Monday, April 23, 2007

we're getting stupider every day

Nevermind, this is the stupidest argument I've heard about the VA Tech massacre, coming from Newt Gingrich blaming the incident on, yes, liberals:
“Well, who has created a situation ethics, essentially, zone of not being willing to talk about any of these things. Let me carry another example. I strongly supported Imus being dismissed, but I also think the very thing he was dismissed for, which is the use of language which is stunningly degrading of women — the fact, for example, that one of the Halloween costumes this last year was being able to be either a prostitute or a pimp at 10, 11, 12 years of age, buying a costume, and we don’t have any discussion about what’s happened to our culture because while we’re restricting political free speech under McCain-Feingold, we say it’s impossible to restrict vulgar and vicious and anti-human speech. And I would argue that that’s a major component of what’s happened to our culture in the last 40 years.”

I know, I know, we could highlight a thousand points of wankery in this block, from Newtie's own authority to talk about moral values considering his past to the hysterically termed "political free speech." Suffice it to say this is yet one more example of why rhetorical hatchet men like Gingrich have no credibility and one of the biggest problems with our media is the fact that anybody asks what this jackass thinks in the first place with any intention besides contempt and ridicule.

Wednesday, April 04, 2007

only one possible conclusion

Republicans are telling us that, for Congress to cut funding for the troops is to put the troops in harm's way.

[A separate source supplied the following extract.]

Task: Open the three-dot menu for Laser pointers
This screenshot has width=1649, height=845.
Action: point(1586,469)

Yet, as Senator Feingold frequently notes, Republicans had no problem defunding the war in Somalia in the '90's:
Every member of Congress agrees that we must continue to support our troops and give them the resources and support they need. And every member of Congress should know that we can do that while at the same time ending funding for a failed military mission. That was clearly understood in October 1993, when 76 senators voted for an amendment, offered by Sen. Robert Byrd of West Virginia, to end funding for the military mission in Somalia effective March 31, 1994, with limited exceptions.

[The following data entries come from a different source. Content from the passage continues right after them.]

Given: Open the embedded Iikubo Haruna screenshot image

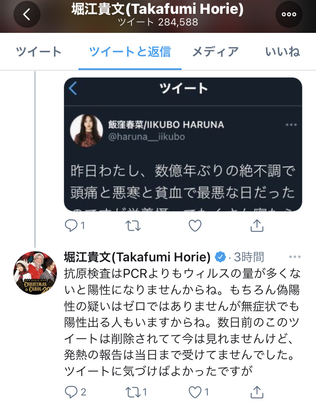Looking at the screenshot, I should coord(183,144).

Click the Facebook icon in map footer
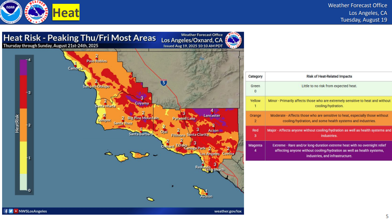click(x=5, y=211)
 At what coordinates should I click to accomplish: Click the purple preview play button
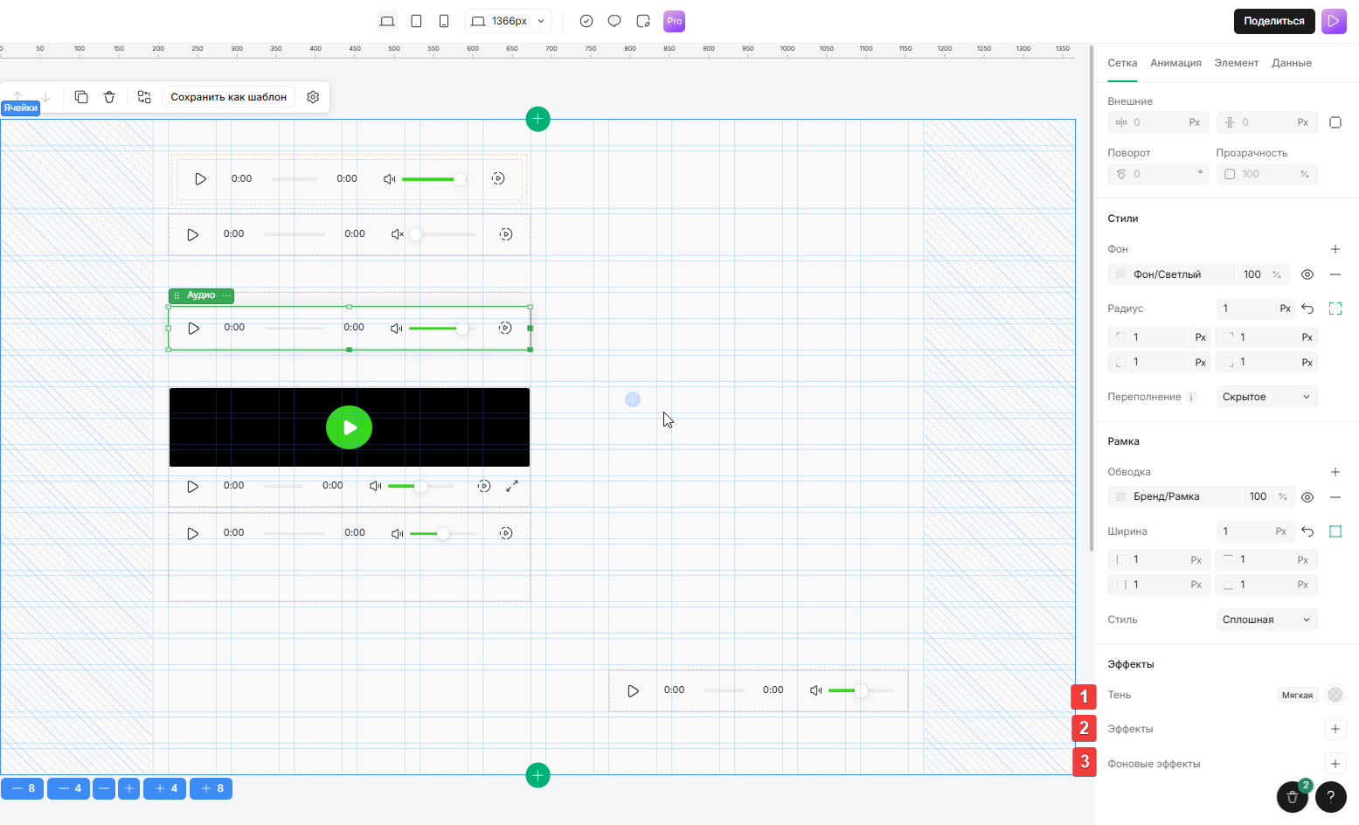1334,21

None of those 76 senators, who include the current Republican leader and whip, acted to jeopardize the safety and security of U.S. troops in Somalia. All of them recognized that Congress had the power and the responsibility to bring our military operations in Somalia to a close, by establishing a date after which funds would be terminated.[emphasis mine]

So how could one possibly rationalize those 2 actions?

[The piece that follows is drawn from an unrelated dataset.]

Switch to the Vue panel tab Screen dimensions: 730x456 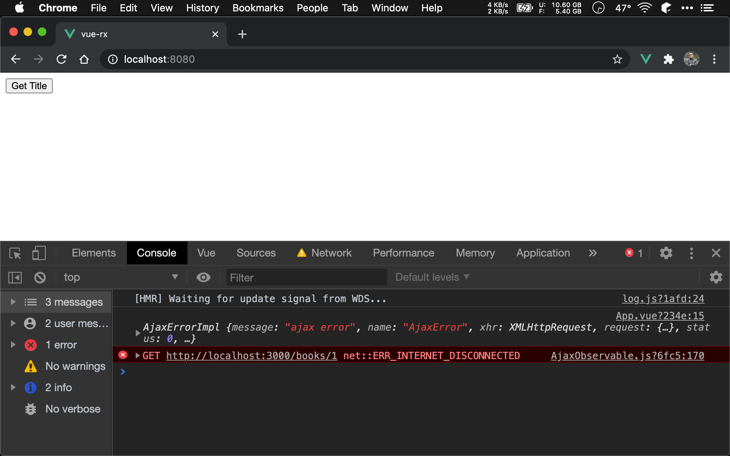coord(206,253)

There is one way: what the Republicans are tacitly telling us (and George W. Bush is openly admitting) is that Bush cannot be trusted to protect the troops as Commander-in-Chief. You see, Congress felt comfortable that it could strip the Clinton Administration of war funding with the full confidence that the Commander-in-Chief would then order a safe and orderly redeployment with the time he has remaining. There was no question that the troops would be no less safe and secure if Congress defunded the conflict.

The Bush Administration, however, is so craven and callous and stubborn that, if Congress tries to defund the war in Iraq, there's a significant chance that Bush will just keep them there anyway and watch them run out of bullets, essentially playing chicken with soldiers' lives. It's more dangerous for Congress to strip the funds from the Iraq War because Bush cannot be trusted to act in good faith.